→ **SET PROBLEM**: Please transcribe the lines below exactly, starting with the line that contains "Given: Increase text size with A+ button" and going on through the line that contains "Action: coord(220,886)", and nothing else.

-=-=-=-=-

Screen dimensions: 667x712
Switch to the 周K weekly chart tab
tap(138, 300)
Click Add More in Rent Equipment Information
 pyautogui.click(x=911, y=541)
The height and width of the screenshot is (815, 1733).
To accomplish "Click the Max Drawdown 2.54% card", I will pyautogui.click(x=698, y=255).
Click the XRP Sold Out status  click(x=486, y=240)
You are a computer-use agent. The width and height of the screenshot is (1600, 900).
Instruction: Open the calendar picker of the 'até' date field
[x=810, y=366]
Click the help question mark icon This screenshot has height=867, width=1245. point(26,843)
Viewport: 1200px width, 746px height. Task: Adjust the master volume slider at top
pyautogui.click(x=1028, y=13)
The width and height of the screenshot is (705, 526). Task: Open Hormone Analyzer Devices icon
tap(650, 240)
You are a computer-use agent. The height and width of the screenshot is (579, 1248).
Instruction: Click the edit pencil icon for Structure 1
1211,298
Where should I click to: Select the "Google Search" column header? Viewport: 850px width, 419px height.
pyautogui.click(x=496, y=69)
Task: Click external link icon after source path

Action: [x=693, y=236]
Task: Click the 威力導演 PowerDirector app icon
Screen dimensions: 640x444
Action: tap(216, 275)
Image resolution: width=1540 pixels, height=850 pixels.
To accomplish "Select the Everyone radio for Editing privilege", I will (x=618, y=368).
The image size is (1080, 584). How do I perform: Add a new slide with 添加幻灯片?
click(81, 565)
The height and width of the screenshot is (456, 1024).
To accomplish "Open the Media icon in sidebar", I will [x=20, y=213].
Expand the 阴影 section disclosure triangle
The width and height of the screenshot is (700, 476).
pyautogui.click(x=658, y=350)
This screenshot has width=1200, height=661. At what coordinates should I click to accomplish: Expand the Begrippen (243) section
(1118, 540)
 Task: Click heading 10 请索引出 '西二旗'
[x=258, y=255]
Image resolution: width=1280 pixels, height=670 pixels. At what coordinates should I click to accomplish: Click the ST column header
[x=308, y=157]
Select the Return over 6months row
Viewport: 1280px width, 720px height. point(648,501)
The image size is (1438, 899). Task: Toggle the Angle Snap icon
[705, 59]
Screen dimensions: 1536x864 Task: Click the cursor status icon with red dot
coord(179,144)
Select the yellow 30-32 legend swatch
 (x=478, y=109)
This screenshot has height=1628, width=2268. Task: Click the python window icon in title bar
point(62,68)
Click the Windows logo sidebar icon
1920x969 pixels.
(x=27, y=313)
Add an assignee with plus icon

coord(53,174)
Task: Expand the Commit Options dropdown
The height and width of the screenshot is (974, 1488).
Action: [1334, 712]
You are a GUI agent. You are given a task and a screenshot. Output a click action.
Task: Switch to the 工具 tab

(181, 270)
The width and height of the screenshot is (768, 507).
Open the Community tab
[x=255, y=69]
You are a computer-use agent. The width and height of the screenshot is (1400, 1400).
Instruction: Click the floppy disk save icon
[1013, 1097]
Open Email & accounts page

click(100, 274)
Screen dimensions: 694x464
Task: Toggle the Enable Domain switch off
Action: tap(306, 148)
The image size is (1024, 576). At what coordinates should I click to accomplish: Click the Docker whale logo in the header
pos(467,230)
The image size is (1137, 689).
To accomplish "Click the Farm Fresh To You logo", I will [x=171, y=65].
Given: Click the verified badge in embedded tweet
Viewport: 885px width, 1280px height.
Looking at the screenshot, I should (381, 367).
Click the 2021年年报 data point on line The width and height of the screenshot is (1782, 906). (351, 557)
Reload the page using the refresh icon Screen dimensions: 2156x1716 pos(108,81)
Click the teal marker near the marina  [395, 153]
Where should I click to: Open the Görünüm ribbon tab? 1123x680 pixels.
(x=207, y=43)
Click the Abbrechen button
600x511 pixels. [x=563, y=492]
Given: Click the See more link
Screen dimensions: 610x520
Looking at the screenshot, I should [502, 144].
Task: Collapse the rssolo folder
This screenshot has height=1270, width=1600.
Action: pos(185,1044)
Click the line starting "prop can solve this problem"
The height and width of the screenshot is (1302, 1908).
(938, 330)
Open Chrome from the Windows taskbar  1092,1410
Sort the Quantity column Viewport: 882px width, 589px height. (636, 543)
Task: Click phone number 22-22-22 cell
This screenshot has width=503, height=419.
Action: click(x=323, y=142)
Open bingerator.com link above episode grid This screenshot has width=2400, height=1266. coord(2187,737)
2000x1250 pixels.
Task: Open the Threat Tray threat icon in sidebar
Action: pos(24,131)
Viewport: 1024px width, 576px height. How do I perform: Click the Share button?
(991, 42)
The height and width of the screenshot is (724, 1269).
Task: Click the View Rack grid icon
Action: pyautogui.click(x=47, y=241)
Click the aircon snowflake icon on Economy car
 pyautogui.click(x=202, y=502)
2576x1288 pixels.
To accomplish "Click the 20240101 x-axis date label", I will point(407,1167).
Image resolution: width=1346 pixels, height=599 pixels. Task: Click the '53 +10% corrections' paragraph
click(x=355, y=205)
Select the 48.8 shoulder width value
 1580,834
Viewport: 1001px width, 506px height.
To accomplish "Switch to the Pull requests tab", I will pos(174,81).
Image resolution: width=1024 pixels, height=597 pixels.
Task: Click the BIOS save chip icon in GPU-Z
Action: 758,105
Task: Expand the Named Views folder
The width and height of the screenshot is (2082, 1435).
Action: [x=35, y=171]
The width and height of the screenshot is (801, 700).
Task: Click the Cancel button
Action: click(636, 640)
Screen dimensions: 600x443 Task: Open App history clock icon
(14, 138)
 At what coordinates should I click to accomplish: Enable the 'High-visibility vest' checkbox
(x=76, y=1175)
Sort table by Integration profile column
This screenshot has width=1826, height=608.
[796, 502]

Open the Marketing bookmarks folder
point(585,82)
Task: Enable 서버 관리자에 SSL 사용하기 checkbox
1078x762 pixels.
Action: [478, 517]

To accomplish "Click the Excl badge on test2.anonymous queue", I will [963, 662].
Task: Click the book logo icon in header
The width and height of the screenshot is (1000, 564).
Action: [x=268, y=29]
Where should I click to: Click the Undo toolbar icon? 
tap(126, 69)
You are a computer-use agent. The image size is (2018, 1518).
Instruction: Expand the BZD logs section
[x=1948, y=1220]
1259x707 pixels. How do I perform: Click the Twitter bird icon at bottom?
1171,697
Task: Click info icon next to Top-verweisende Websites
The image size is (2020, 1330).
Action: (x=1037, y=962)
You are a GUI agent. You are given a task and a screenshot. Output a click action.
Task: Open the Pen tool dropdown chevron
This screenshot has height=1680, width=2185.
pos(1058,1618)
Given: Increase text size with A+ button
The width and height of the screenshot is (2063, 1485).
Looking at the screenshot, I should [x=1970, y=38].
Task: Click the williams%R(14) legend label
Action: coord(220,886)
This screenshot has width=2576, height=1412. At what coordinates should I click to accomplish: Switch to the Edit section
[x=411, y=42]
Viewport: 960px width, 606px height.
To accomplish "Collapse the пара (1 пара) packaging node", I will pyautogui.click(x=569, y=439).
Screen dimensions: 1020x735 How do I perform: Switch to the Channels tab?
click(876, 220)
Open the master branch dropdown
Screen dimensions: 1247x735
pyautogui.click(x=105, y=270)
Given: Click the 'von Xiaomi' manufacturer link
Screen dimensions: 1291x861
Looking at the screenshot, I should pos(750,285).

-=-=-=-=-

→ **RESULT OF THE TASK**:
Given: Increase text size with A+ button
The width and height of the screenshot is (2063, 1485).
Looking at the screenshot, I should [x=1970, y=38].
Task: Click the williams%R(14) legend label
Action: coord(220,886)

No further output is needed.